One very significant contribution from our group has been in the field of interfacial water structure and ion-macromolecule interactions (the Hofmeister Effect).  Our studies demonstrated that direct interactions between proteins and ions dominate the physical properties of electrolyte solutions. This work helped revise the century old theory that such interactions were indirect and involved mostly ion-bulk water interactions. In other words, the key to ion specificity is understanding interactions at the protein/water interface. We have also elucidated the molecular level details for the interactions of osmolytes, small uncharged molecules, with proteins. Most osmolytes help stabilize protein structure, but the mechanism has been unknown. We were able to demonstrate that trimethylamine N-oxide, a powerful stabilizer of native structure, adopts an unusual conformation at the air/water and oil/water interfaces such that the methyl groups of the molecule point down into the solution and the oxide moiety faces upward toward the more hydrophobic medium. This orientation appears to be the result of the electric fields at hydrophobic/water interfaces that orients the molecule‚Äôs dipole. This unusal orientation should help lead to hydrophobic collapse at the protein/water interface and, hence, protein stabilization.
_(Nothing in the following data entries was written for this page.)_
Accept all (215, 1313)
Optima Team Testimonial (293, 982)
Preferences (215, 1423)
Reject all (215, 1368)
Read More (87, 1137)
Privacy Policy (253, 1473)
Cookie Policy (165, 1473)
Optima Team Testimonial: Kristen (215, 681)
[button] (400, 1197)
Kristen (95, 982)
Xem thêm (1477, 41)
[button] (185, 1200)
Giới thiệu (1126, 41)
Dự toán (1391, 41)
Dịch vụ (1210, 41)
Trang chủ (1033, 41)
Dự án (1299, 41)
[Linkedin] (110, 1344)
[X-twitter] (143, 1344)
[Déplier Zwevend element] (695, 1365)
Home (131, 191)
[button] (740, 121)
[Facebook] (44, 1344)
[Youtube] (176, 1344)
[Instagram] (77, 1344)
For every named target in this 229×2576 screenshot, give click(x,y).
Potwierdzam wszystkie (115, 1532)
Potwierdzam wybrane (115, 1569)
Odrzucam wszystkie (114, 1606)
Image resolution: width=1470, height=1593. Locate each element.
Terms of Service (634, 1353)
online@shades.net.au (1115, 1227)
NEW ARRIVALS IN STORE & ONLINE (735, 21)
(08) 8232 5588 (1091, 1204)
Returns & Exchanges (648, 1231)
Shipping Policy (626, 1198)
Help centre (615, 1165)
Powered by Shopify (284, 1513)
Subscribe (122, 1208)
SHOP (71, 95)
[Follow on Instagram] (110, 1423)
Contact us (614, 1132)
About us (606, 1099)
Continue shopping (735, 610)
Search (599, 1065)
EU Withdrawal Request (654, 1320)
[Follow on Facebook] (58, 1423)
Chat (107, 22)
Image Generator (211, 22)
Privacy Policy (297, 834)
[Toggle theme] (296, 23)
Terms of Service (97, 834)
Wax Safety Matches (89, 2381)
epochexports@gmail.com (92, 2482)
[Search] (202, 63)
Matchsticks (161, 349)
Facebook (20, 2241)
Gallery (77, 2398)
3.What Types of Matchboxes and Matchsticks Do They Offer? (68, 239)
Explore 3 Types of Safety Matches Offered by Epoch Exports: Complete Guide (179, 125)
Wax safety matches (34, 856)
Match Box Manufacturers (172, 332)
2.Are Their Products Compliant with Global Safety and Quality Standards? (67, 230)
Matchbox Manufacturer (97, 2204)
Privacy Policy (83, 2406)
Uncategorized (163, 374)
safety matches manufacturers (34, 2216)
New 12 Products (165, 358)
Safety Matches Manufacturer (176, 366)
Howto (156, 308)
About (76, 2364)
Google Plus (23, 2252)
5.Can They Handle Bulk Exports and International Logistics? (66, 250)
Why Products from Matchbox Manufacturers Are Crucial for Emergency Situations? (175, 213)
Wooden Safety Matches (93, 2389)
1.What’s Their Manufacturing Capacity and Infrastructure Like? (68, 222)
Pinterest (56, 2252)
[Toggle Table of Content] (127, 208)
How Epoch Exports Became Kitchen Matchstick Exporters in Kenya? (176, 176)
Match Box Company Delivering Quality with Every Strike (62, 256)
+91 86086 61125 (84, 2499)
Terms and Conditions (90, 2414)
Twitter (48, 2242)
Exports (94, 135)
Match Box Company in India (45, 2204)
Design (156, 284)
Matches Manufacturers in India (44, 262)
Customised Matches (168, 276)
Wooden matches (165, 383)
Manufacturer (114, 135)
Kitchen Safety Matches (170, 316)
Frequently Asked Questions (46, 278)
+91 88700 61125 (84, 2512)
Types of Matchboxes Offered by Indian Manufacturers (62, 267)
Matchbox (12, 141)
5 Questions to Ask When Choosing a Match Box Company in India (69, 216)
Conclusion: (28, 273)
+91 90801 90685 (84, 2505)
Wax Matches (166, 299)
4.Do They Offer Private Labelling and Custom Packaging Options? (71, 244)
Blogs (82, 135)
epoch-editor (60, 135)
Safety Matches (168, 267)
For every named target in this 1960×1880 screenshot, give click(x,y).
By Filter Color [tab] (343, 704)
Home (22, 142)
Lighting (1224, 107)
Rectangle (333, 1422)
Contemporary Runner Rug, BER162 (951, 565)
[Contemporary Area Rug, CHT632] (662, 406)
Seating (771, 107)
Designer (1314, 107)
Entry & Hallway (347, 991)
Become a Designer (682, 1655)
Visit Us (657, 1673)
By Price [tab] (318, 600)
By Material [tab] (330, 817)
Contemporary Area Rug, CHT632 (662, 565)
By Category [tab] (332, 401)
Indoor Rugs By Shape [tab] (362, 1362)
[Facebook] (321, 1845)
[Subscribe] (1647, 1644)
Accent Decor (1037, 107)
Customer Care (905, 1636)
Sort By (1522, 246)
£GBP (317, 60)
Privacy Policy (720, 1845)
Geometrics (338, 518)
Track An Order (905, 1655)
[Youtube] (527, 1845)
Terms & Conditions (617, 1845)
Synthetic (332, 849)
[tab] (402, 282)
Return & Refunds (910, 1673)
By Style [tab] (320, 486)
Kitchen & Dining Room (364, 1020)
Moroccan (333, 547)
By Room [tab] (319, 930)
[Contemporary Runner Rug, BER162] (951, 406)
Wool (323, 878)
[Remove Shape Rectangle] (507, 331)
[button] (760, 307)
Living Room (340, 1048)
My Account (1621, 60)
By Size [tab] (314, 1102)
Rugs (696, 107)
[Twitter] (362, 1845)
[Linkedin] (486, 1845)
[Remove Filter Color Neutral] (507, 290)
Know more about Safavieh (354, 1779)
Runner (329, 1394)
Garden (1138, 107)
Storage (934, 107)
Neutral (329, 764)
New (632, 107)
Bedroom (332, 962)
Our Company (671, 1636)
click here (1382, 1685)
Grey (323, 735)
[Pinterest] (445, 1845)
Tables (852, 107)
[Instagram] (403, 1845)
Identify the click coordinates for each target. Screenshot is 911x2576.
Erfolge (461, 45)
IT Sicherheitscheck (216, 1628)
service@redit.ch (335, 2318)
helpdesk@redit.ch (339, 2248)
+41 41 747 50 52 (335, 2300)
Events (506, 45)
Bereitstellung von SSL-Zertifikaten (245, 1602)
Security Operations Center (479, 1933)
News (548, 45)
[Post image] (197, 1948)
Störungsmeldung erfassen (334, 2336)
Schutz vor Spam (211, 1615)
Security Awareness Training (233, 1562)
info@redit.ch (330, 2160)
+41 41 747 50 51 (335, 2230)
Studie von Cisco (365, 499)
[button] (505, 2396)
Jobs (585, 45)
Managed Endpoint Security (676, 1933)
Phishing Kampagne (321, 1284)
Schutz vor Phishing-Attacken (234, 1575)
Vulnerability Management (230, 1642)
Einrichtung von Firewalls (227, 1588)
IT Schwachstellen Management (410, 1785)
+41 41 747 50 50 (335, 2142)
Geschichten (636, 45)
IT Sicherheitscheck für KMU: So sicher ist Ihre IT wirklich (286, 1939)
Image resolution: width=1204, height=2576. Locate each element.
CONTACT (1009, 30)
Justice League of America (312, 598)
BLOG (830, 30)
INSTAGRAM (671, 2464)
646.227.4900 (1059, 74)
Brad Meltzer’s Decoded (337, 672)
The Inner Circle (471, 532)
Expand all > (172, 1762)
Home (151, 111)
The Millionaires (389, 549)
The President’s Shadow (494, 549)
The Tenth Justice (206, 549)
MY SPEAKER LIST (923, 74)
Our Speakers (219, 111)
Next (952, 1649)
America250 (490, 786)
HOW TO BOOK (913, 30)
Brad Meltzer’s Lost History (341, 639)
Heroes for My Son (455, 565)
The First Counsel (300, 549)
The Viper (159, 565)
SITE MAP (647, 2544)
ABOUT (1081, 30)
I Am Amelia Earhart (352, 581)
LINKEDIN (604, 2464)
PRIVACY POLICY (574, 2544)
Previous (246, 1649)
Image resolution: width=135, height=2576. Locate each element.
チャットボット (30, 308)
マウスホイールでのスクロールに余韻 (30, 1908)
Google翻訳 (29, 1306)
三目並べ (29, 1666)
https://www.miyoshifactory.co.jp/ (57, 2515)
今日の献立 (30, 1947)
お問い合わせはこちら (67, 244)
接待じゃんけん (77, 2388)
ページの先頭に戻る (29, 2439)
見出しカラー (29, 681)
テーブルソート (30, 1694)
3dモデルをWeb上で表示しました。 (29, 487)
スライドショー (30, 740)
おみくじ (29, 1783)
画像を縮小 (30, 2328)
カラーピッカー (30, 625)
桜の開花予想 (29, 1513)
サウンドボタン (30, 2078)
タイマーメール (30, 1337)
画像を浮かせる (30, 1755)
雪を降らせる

We have also been able to show that urea helps denature proteins through interfacial accumulation that involves preferential hydrophobic interactions rather than hydrogen bonding affects.

We have also made breakthroughs in understanding ligand-receptor binding mechanisms at fluid biomembrane interfaces.  This work demonstrated that ligand density and surface presentation within a lipid bilayer can enhance or attenuate equilibrium dissociation constants by 4 orders of magnitude.  Two-dimensional ligand-ligand interactions at the surface play a crucial role in this process. Our work has also led to a clearer understanding of protein displacement on implant surfaces (the Vroman Effect).  We have also designed several new analytical techniques such as on-chip binding constant measurements for multivalent ligand-receptor binding, temperature gradient microfluidics, and local pH modulation for label-free biosensing. The latter exceeds the sensitivity of SPR and is subject to less problems from biofouling. Most recently, we have shown that a new fluorescence quenching assay can be developed to assay small drug-like molecules and ions interacting with lipid membranes, which is crucial to pharmecutical development.